I read to avoid A,B, or C foods and it would help.
So our friend told us to ask for a nutritional panel at our doctor's office. That would give us enough information to start. Is she actually low or high in this or that? Why should we go to all the pain and turmoil of changing her diet if we weren't even certain that was the problem?
It was overwhelming to say the least.
And I told you earlier this year about how, when I got to our primary care doctor, the nurse asked me how to spell Tourette Syndrome.
Not a good sign. I have never been shoved out of a door so fast in all my life! Our doctor would have nothing to do with us. "The neurologist can help you. You should go see him." Boom. Kicked to the curb (and $20 poorer for that!)
The only thing I read about that even seemed doable was Epsom salt baths. I read that they help. The magnesium helps. This we could do. Poor Little Bit, she sat in that bath for a long time each evening. And sometimes in the middle of the day. I read she needed to stay in about 20 minutes for it to "soak in" and that's a long time to be in the bath multiple times a day.
So, that's where I stopped blogging about it all.
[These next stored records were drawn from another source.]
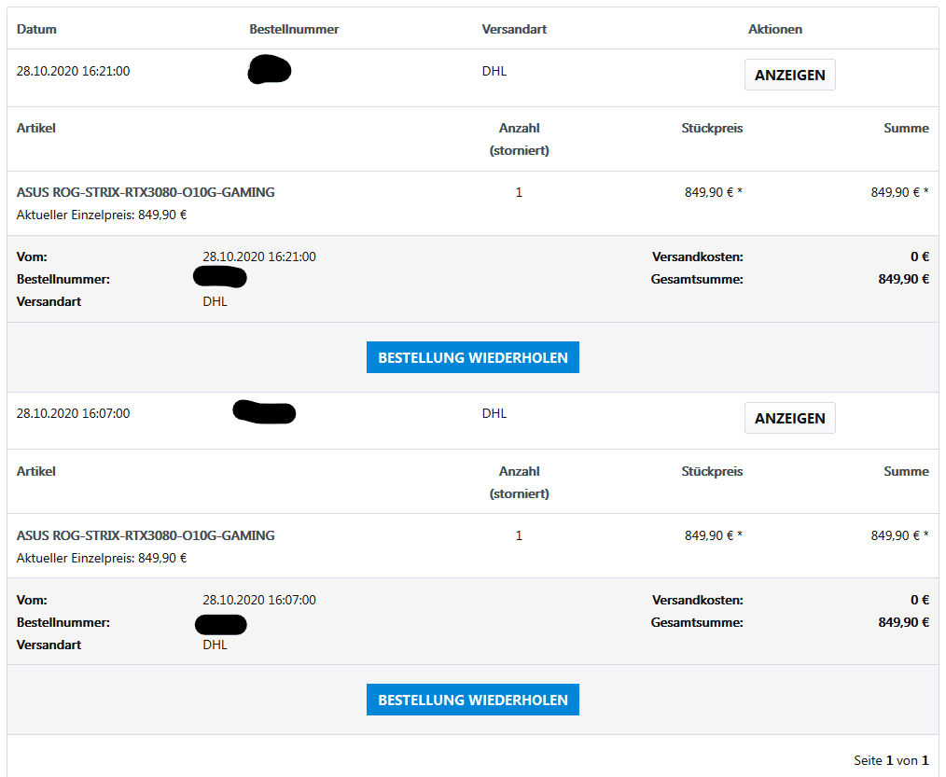Click the 'Seite 1 von 1' pagination text
Screen dimensions: 946x777
(x=891, y=760)
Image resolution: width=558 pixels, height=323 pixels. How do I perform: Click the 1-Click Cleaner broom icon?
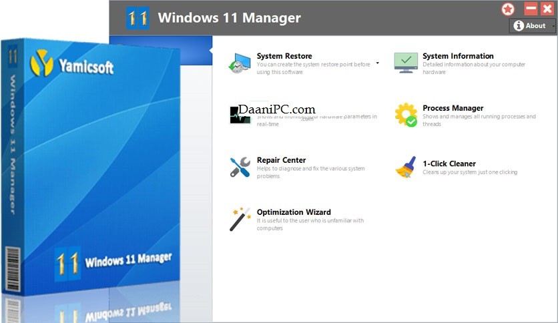pyautogui.click(x=406, y=167)
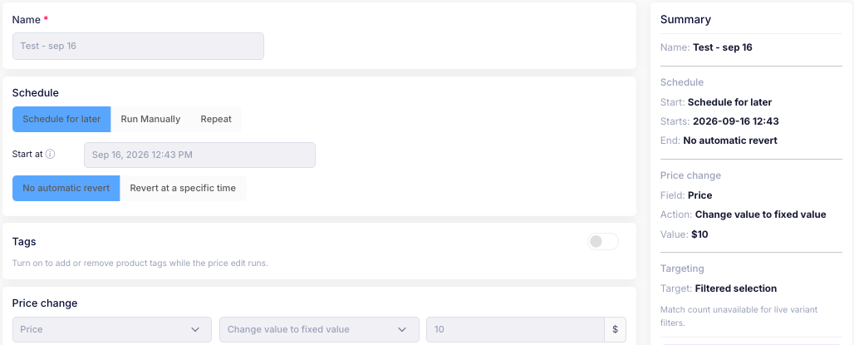Select the No automatic revert option

click(x=66, y=188)
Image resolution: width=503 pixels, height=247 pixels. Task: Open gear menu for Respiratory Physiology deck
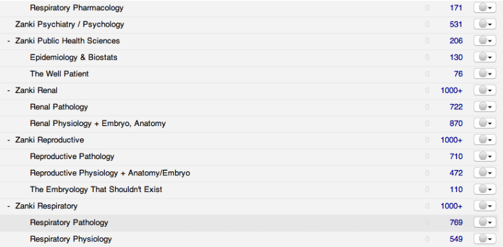tap(485, 239)
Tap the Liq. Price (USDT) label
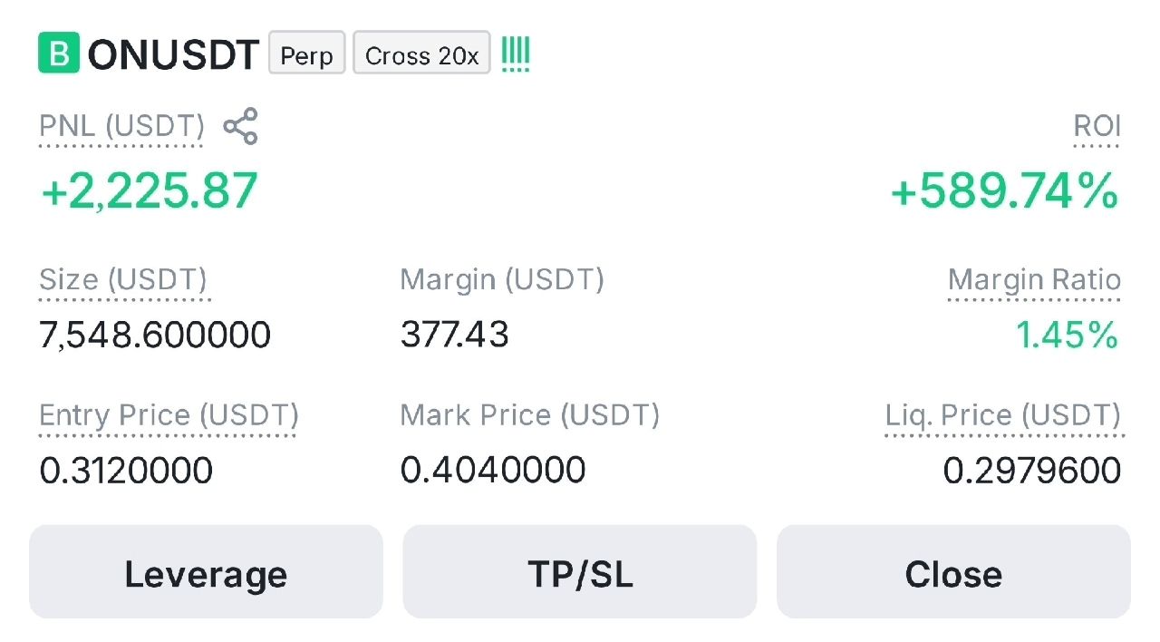This screenshot has width=1160, height=642. (x=1003, y=416)
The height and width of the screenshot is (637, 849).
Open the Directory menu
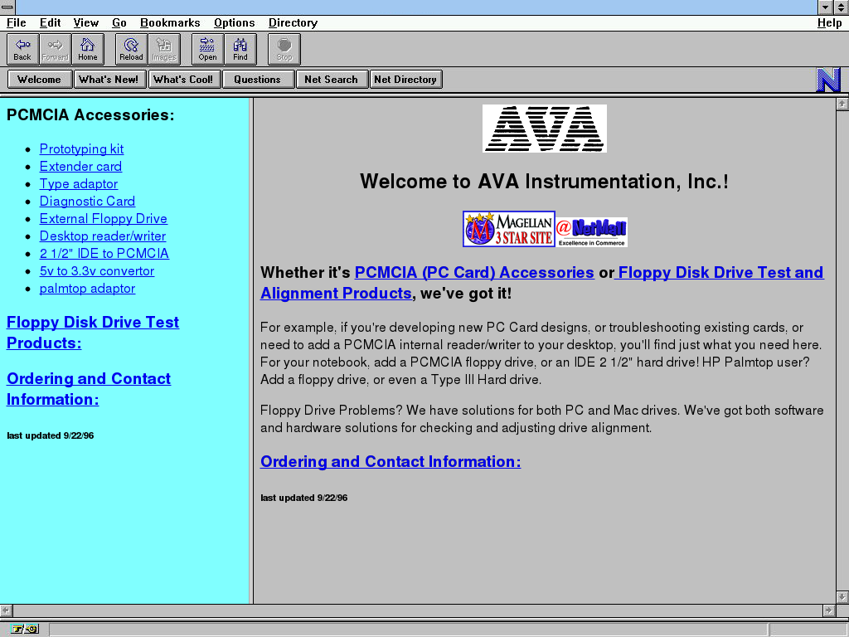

But I wanted to tell you the wonderful conclusion to our story.
We had a friend over for Bible study one night. She was sitting on the couch visiting with us when Little Bit came in crying and screaming and ticcing like crazy. S told me to go put her in the bath and while Little Bit and I left to go do that, he explained the Epsom salt baths to our friend.
And that is when the most wonderful news ever reached our ears.
"Magnesium helps?" asked friend. "Because I take a magnesium supplement every night." (for another reason)
Friend proceeds to tell us how she read that we are all magnesium deficient in America because we don't eat enough dark, leafy greens and even if we do, our soil is depleted and our water so treated that we don't get enough magnesium in our bodies naturally.
The next day she brought over her magnesium supplement and showed me how to prepare it.
And that night, Little Bit fell asleep in 20 MINUTES!!!!! What had been taking nearly 2 hours was cut down to 20 minutes. There was much rejoicing in the House Revised.
So now, every day, Little Bit "drowns her tics" by drinking orange juice with her magnesium supplement mixed in. She has been almost completely tic free since that night. Over Sweetheart's birthday weekend, we forgot her "drink" several times and the tics started to come back. We upped her dosage a bit for a few days until things got back under control.
I am still in awe that something so simple and so easy to do could have such a profound effect on her! I have no idea if magnesium supplements would help all people with TS because certainly it would be more well-known if that were true. Right? And also many people suffer from co-morbid disorder where they are dealing with TS in conjunction with other acronyms all at the same time. Our daughter simply has TS--and it worked.
Boy did it work! Just. Like. That. Life was back to normal. She sat through church. She started sleeping in her own bed. She stopped worrying about going out in public. Over. Just like that.
I am not a doctor, but if you are dealing with TS in your family, please feel free to e-mail me and I will be happy to share specifics on what we use. (Not trying to do a commercial on here or get sued for giving out medical advice!) We are thankful each day for the Lord answering our prayers to help us with our daughter. I have no idea if the tics will come back one day in spite of the supplements. We might be searching for other answers in a few years. But for now, things are good.